The advantage of message queues here lies in its ability to handle downtime for individual services. That is to say, the queue can still keep the messages transmitted to it by a sender service until the receiving service is available again and able to consume them. Moreover, we would only have to worry about making our message queue highly available as opposed to every single service within our system. 

UNLIKE HTTP CALLS, MESSAGING IS ASYNCHRONOUS

“Unlike AMQP, HTTP is a synchronous protocol which prevents services that use it from communicating in an asynchronous way”

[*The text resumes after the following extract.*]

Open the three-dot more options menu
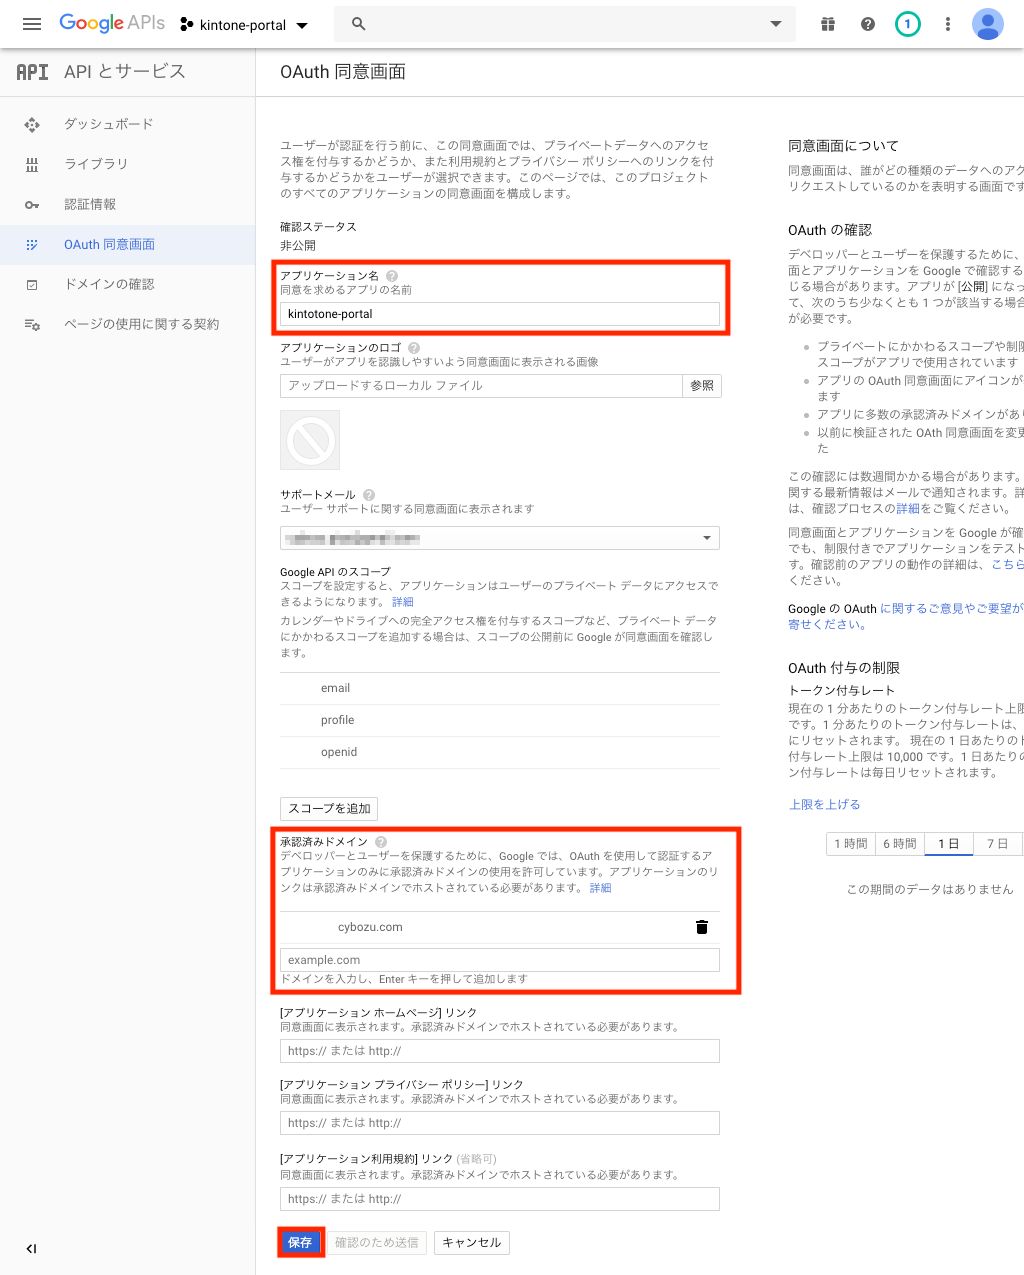pyautogui.click(x=948, y=24)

HTTP is certainly a synchronous protocol, but the terms synchronous and asynchronous have different connotations depending on which domain it is used in, making over oversimplifications such as these all too common. Lets analyze it at three levels:

1 - Input/Output Level:  At this level, asynchronous means that requests made to other services do not block the main executing thread until the service has responded. This allows the thread to complete other tasks in the meantime, and increases the efficiency of your CPU by allowing you to serve more requests.

This level of asynchronization can be implemented in both RESTful calls and message queues, which makes the statement above false. I’ve illustrated an example below using the CompletableFuture mechanism introduced in Java 8 to make an asynchronous HTTP call to an API. It’s asynchronous because the request completes in a separate thread and does not block the main thread.

public CompletableFuture<String> get(String uri) {
    HttpClient client = HttpClient.newHttpClient();
    HttpRequest request = HttpRequest.newBuilder()
          .uri(URI.create(uri))
          .build();

    return client.sendAsync(request, BodyHandlers.ofString())
          .thenApply(HttpResponse::body);
}

2 - Protocol Level: As mentioned previously, HTTP is a synchronous protocol because the client issues a request and waits for a response. Message queues on the other hand, are typically based on asynchronous protocols. RabbitMQ for example, is based on AMQP which is a much lighter weight protocol than HTTP and can operate in a “fire and forget” manner. Using the nucleon.amqp python library, we can write code to publish an event to an AMQP based message queue in the following way.


from nucleon.amqp import Connection

conn = Connection('amqp://localhost/')

with conn.channel() as channel:
    channel.queue_declare(queue='test')
    # This operation will return immediately
    channel.basic_publish(
        exchange='',
        routing_key='test',
        body='Hello world!'
    )

Unlike an HTTP call, no response is returned from publishing a message to a queue, and the basic_publish method returns immidiately. For this reason, the above statement regarding asynchronicity is true.

3 - Service Integration Level: Asynchronous communication at this level is concerned with designing micoservices so that they do not need to communicate with other services during their request/response cycle. Why? Because at the end of day, the goal for a service is to be available to the end-user even if other services that are part of the whole system are offline or unhealthy.

If a service needs to trigger some action in another service, it should be done outside of the request/response cycle. Additionally, if a service relies on data that is located in another service, data should be replicated across the services using eventual consistency. This also has the advantage of being able to translate that data into the language of your own Bounded Context.

The point here is that asynchronous service integration is an architectural design decision that is independent of the specific communication mechanism used. In theory, message queues could be used to synchronously integrate services where they are designed to deliver and wait for messages from a message queue in a stateful way. Of course, that would be a really poor design.

Do You Agree?

I hope this blog post has shed some light on some common misunderstandings when it comes to the RESTful HTTP Calls Vs Message Queue debate. I strongly feel that important architectural decisions such as these cannot be made with a “surface level” understanding of the technologies involved, which is why we’ve tried to improve our understanding in this area.